The Department for Promotion of Industry and Internal Trade, Ministry of Commerce and Industry, Government of India has vide Press Note 3 (2020 Series) dated 17th April, 2020, amended the Foreign Direct Investment (FDI) policy to thwart any opportunistic takeovers and acquisitions of companies in India, in view of COVID pandemic related economic vulnerability of Indian companies and resultant fall in their valuation.

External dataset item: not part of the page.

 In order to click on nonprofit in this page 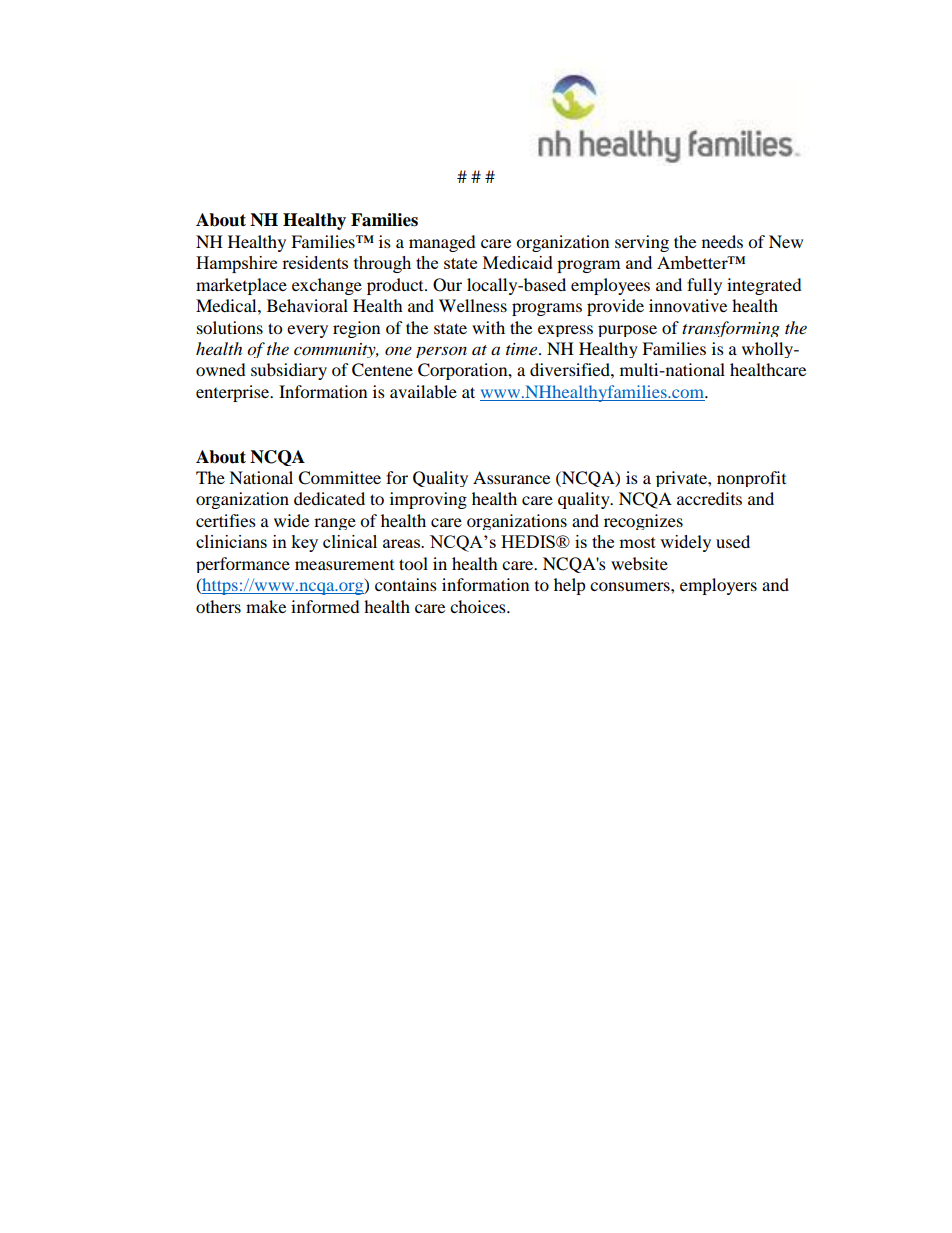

Accordingly, entities or citizens from countries with which India shares land border will now require, prior approval of the Government, in respect of any foreign direct investment, in sectors where automatic approval is otherwise permitted, subject to specified sectoral caps. Hence, FDI from Afghanistan, Bangladesh, Bhutan, China, Myanmar, Nepal and Pakistan will require prior approval of Government in all sectors where FDI is permissible. Entities and citizens of Pakistan continue to be prohibited from investing in defence, space and atomic energy and other sectors or activities in which FDI is prohibited, as before. The requirement of government approval applies even for indirect acquisitions or investments through beneficial holdings, if the significant beneficial owner (in terms of Section 90 of the Companies Act, 2013) is a citizen of any of the above specified countries. However, it is not clear as to how FDI from special administrative regions of China namely, Hongkong and Macau will be treated.
Amendment to Foreign Exchange Management (Non-Debt Instruments) Regulations, 2019 is expected to be notified in respect of the aforesaid policy change shortly, whereupon the amendment will become effective In light of the said policy change, any transfer of equity instruments to any citizen or entity of the above specified countries will also require prior approval of the Government.